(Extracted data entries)
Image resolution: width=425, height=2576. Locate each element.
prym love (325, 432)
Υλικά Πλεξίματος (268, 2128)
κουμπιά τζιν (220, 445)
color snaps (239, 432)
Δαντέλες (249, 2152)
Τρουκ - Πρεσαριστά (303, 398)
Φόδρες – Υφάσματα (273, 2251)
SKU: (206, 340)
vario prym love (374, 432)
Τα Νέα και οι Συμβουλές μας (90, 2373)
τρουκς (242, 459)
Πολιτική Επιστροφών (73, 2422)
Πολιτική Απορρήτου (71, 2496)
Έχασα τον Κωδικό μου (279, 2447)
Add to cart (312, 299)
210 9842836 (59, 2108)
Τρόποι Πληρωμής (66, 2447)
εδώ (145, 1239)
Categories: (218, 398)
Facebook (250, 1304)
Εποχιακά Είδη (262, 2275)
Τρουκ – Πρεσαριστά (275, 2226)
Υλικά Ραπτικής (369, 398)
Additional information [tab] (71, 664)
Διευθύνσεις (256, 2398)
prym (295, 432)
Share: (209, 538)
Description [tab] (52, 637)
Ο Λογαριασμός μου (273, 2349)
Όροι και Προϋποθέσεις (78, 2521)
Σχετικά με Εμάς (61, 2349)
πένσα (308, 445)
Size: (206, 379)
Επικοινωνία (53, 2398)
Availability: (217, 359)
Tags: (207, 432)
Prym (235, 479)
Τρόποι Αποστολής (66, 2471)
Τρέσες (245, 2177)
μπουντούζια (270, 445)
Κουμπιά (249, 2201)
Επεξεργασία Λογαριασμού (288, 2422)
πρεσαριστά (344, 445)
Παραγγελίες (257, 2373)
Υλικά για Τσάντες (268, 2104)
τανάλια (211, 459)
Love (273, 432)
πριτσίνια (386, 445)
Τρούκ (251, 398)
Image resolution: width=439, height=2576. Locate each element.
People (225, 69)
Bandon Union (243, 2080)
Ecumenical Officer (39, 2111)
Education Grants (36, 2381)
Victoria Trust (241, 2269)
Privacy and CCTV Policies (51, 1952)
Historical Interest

= What to work on =
Express the rows from the start through the line holding "Έχασα τον Κωδικό μου (279, 2447)", inclusive, as a two-column CSV with the headers "text" and "position", one line per row. Put each row's text and its answer in separate quoted fields, with any line breaks replaced by spaces.

= Response =
text,position
"Image resolution: width=425, height=2576. Locate each element. prym love","(325, 432)"
"Υλικά Πλεξίματος","(268, 2128)"
"κουμπιά τζιν","(220, 445)"
"color snaps","(239, 432)"
"Δαντέλες","(249, 2152)"
"Τρουκ - Πρεσαριστά","(303, 398)"
"Φόδρες – Υφάσματα","(273, 2251)"
"SKU:","(206, 340)"
"vario prym love","(374, 432)"
"Τα Νέα και οι Συμβουλές μας","(90, 2373)"
"τρουκς","(242, 459)"
"Πολιτική Επιστροφών","(73, 2422)"
"Πολιτική Απορρήτου","(71, 2496)"
"Έχασα τον Κωδικό μου","(279, 2447)"